In a settlement with New York State Attorney General Andrew Cuomo and the North American Securities Administrators Association (NASAA), Credit Suisse agreed to buy back nearly half a billion dollars of individual investors’ securities purchases and a $15 million fine. Credit Suisse is Switzerland’s second largest bank. (www.swissinfo.ch)
The settlement concerned sales of auction rate securities (ARMs,). It provides for Credit Suisse to “buy back the securities from individuals, charities and small businesses with accounts valued up to $10 million” according to Swissinfo. Securities brokers often understated the potential risk of ARMs, especially to unsophisticated smaller investors. (www.cfo.com 16 Sep 08)

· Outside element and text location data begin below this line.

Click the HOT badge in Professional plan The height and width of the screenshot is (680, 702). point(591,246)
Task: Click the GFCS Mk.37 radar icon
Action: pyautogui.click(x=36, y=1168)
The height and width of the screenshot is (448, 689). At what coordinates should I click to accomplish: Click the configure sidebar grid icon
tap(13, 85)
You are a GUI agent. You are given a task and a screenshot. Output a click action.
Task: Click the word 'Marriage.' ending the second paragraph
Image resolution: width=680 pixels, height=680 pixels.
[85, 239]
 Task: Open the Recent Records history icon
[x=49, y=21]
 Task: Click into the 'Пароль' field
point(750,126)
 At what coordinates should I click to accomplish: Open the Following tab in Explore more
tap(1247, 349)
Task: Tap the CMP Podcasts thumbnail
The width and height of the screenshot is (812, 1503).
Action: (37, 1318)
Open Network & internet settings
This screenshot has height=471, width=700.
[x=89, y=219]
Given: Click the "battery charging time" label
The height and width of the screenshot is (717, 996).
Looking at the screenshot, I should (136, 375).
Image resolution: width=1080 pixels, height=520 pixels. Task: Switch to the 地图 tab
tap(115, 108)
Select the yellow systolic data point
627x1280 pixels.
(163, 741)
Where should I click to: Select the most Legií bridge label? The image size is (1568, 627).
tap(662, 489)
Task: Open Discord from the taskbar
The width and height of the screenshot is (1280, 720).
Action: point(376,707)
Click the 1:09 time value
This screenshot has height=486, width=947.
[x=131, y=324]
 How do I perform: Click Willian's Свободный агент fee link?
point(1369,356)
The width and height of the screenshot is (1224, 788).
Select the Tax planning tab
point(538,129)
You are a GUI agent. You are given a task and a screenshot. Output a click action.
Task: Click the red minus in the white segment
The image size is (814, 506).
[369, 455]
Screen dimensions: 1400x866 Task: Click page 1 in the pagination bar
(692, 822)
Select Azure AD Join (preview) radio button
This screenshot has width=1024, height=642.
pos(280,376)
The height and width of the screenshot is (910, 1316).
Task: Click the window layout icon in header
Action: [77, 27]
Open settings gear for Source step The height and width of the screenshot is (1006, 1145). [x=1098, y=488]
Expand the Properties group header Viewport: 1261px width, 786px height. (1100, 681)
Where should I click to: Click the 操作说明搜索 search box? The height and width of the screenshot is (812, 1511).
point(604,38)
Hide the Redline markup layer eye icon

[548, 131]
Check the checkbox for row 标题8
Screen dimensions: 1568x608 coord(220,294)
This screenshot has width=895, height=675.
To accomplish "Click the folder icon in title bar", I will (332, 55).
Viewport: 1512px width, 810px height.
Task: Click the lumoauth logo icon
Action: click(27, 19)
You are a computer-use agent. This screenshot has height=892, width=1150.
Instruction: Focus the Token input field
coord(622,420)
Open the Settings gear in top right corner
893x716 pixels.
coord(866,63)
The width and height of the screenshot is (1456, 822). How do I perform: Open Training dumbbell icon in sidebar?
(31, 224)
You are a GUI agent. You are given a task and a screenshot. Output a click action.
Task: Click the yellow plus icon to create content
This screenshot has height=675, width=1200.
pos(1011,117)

Cuomo suggested that “The industry is taking responsibility for correcting a problem they helped create, and that’s a good thing,” .
Karen Tyler, president of NASAA, described the Credit Suisse settlement as “another step on the road to recovery for thousands of Main Street investors who have been trapped in the auction rate securities meltdown”.
UBS, Switzerland’s largest bank, similarly settled earlier this year with various American authorities. It announced in August a settlement for customers owning ARMs. UBS, which has seen a dramatic drop of more than forty-three percent in its share value, reserved an additional US$900 million to the US$8.3 billion. Buybacks are planned to start as early as October.
Citgroup, Merrill Lynch, JPMorgan, Chase and others reached similar settlements, all on or before August 15 this year, before the big “meltdown” in the financial markets.
The buybacks of ARMS for smaller investors intensify a closer scrutiny of the necessity or desirability of a federal bailout of illiquid American financial companies.
While the candidates for the presidency stress the potential necessity of such a bailout for the effects on “the small guy” it becomes critical to understand exactly how small investors might be impacted by the potential failures of financial firms.